Allen drove me straight back to Dr. Bailey’s office as I rested in the backseat, once again resigned to my fate.

“Her EEG was completely normal,” Bailey protested, looking through my file. “MRI normal, exam normal, blood work normal. It’s all normal.”

“Well, she’s not normal,” my mom snapped as I sat there, quiet and polite with my hands folded in my lap. She and Allen had made a pact that they would not leave Dr. Bailey’s office without getting me admitted to a hospital.

“Let me put this as delicately as possible,” the doctor said. “She’s drinking too much, and she’s exhibiting the classic signs of alcohol withdrawal.” The symptoms matched: anxiety, depression, fatigue, irritability, mood swings, nightmares, headache, insomnia, loss of appetite, nausea or vomiting, confusion, hallucinations, and seizures. “I know it’s hard to hear about your own daughter. But, really, there’s nothing more I can say. She just has to take the medication and knock off the partying,” he said and winked conspiratorially at me.

“Alcohol withdrawal?” My mother brandished a piece of redlined paper that she had prepared. “These are her symptoms: seizures, insomnia, paranoia, and it’s all just getting worse. I haven’t seen her drink in over a week. She needs to be hospitalized, now. Not tomorrow. Now.”

He looked at me and back at her. He had no doubt he was right but knew better than to argue. “I’ll make some calls and see what I can do. But I have to repeat: my feeling on this is that it’s a reaction to excessive alcohol consumption.”

He left the office for a brief moment, returning with news. “NYU has a twenty-four-hour EEG monitoring floor. Would you be happy with that?”

“Yes,” my mom said.

“They have a hospital bed ready this moment. I don’t know how long it will be open, so I would advise you to go to NYU immediately.”

“Great,” she said, gathering her purse and folding her paper. “We’ll go right away.”

We entered through revolving doors into the busy, recently remodeled lobby of New York University Langone Medical Center. Nurses sprinted by in green scrubs, followed by nurses’ assistants in purple scrubs; doctors in white lab coats chatted at the crossroads of the corridors; the patients, some with bandages, some on crutches, some in wheelchairs, some on gurneys, journeyed past, dead-eyed and unspeaking. There was no way I belonged here.

We found our way to Admitting, which was a group of chairs surrounding a small desk, where a woman dispatched patients to different floors across the gigantic hospital.

“I want coffee,” I said.

My mother looked annoyed. “Really? Now? Fine. But be back right away.” A part of my mom believed the old, responsible me was still in there somewhere, and she simply trusted that I wouldn’t escape. Luckily, this time she was right.

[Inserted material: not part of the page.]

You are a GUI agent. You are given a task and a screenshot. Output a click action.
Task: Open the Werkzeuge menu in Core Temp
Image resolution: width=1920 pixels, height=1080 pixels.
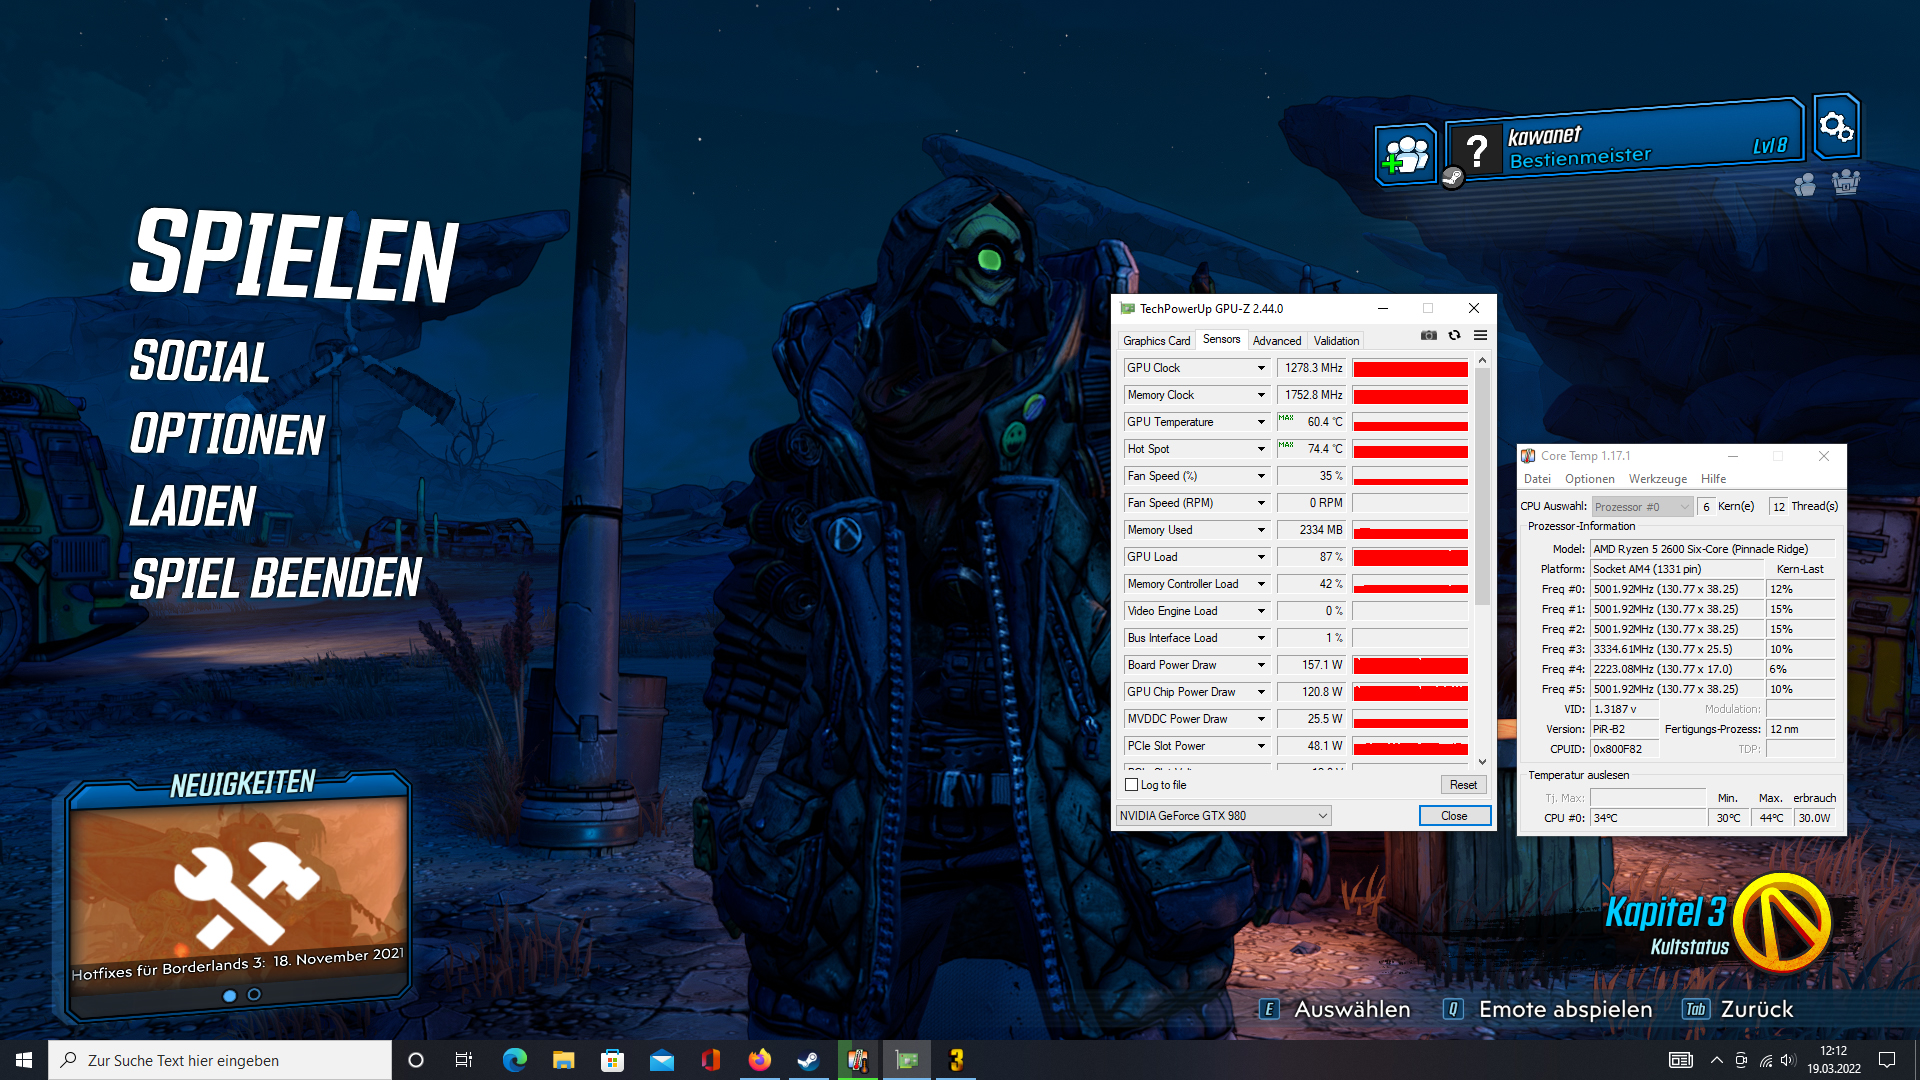(1658, 478)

A small stand nearby sold coffee and baked goods. I calmly chose a cappuccino and a yogurt.

“What do you have on your mouth?” my mother asked when I returned. “And why are you smiling like that?”

The strange taste of foam, a mixture of saliva and steamed milk, on my upper lip.

White lab coats.

The hospital’s cold floor.

“She’s having a seizure!” My mom’s voice echoed across the vast hallway as three doctors descended on my shaking body.

From here on, I remember only very few bits and pieces, mostly hallucinatory, from the time in the hospital. Unlike before, there are now no glimmers of the reliable “I,” the Susannah I had been for the previous twenty-four years. Though I had been gradually losing more and more of myself over the past few weeks, the break between my consciousness and my physical body was now finally fully complete. In essence, I was gone. I wish I could understand my behaviors and motivations during this time, but there was no rational consciousness operating, nothing I could access anymore, then or now. This was the beginning of my lost month of madness.